Ninth Circuit allows courts to examine “Don’t Ask, Don’t Tell” discharges from the military more closely
The Associated Press reports:
The military cannot automatically discharge people because they’re gay, a federal appeals court ruled Wednesday in the case of a decorated flight nurse who sued the Air Force over her dismissal.
The three judges from the 9th U.S. Circuit Court of Appeals did not strike down the military’s “dont ask, dont tell” policy. But they reinstated Maj. Margaret Witts’ lawsuit, saying the Air Force must prove that her dismissal furthered the military’s goals of troop readiness and unit cohesion.
The “don’t ask, don’t tell, don’t pursue, dont harass” policy prohibits the military from asking about the sexual orientation of service members but requires discharge of those who acknowledge being gay or engaging in homosexual activity.

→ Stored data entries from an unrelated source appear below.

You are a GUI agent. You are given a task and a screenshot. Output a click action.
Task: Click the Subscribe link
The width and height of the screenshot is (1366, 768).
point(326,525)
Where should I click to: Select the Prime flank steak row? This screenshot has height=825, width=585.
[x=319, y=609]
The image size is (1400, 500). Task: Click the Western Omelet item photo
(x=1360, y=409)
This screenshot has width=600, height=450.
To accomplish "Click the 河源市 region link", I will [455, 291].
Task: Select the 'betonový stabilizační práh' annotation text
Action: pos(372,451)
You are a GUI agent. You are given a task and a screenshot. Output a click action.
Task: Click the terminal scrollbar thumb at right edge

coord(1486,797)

Wednesdays ruling led opponents of the policy to declare its days numbered. It is also the first appeals court ruling in the country that evaluated the policy through the lens of a 2003 Supreme Court decision that struck down a Texas ban on sodomy as an unconstitutional intrusion on privacy.
When gay service members have sued over their dismissals, courts historically have accepted the militarys argument that having gays in the service is generally bad for morale and can lead to sexual tension.
But the Supreme Courts opinion in the Texas case changed the legal landscape, the judges said, and requires more scrutiny over whether “dont ask, dont tell” is constitutional as applied in individual cases.
Under Wednesdays ruling, military officials “need to prove that having this particular gay person in the unit really hurts morale, and the only way to improve morale is to discharge this person,” said Aaron Caplan, a staff attorney with the American Civil Liberties Union of Washington state who worked on the case.